-- Task objective --
Begin at the line containing "You are a computer-use" and retype each line through the end of the records exactly. Include nothing else and no pictures.

::::::

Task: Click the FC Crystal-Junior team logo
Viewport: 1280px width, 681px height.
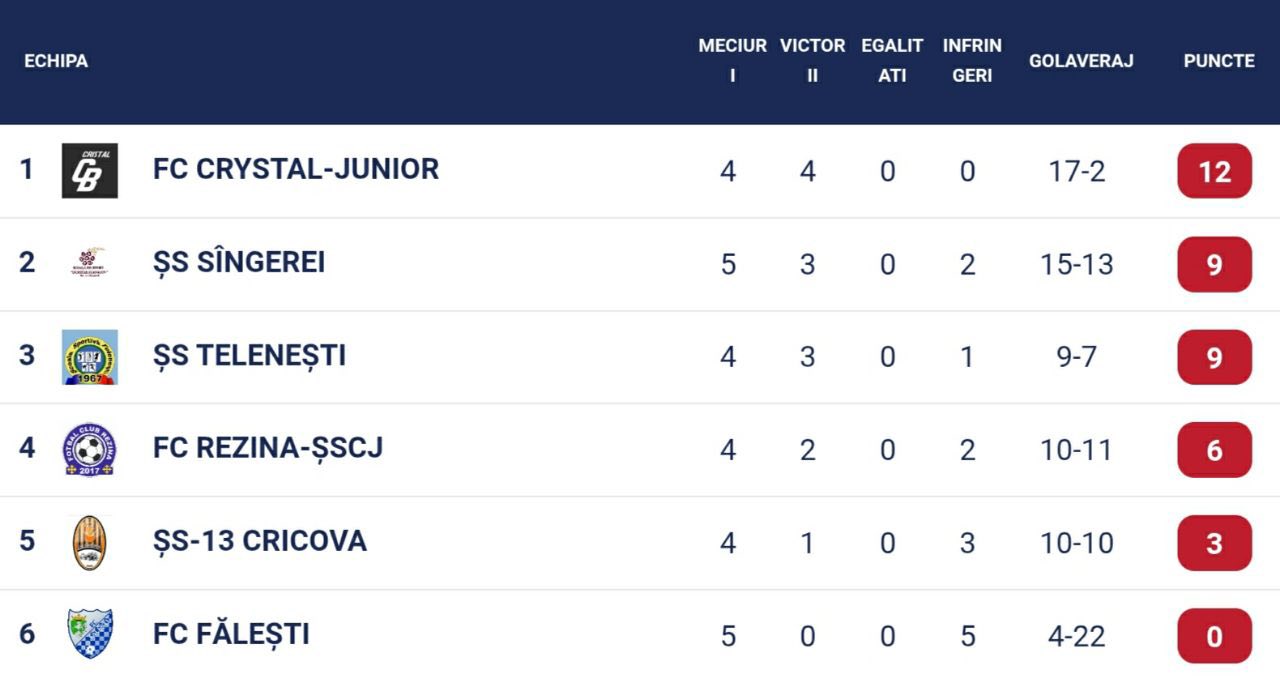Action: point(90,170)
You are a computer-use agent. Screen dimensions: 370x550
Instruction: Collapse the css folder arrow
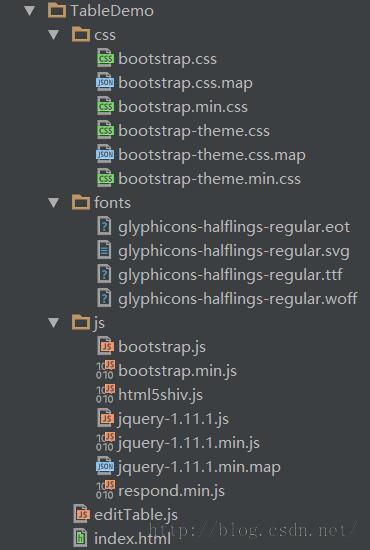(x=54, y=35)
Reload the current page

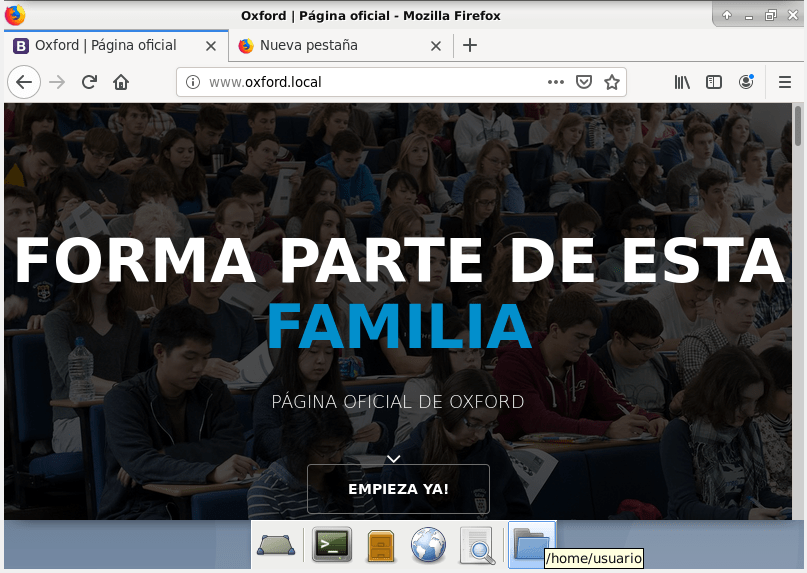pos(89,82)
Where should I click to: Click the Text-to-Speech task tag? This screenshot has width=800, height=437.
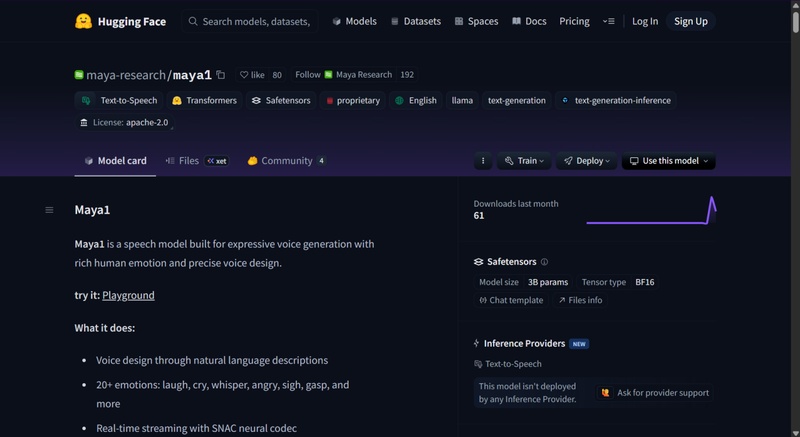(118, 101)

::::::

-- Response below --
You are a computer-use agent. Screen dimensions: 370x550
Instruction: Collapse the css folder arrow
(x=54, y=35)
Reload the current page

pos(89,82)
Where should I click to: Click the Text-to-Speech task tag? This screenshot has width=800, height=437.
(118, 101)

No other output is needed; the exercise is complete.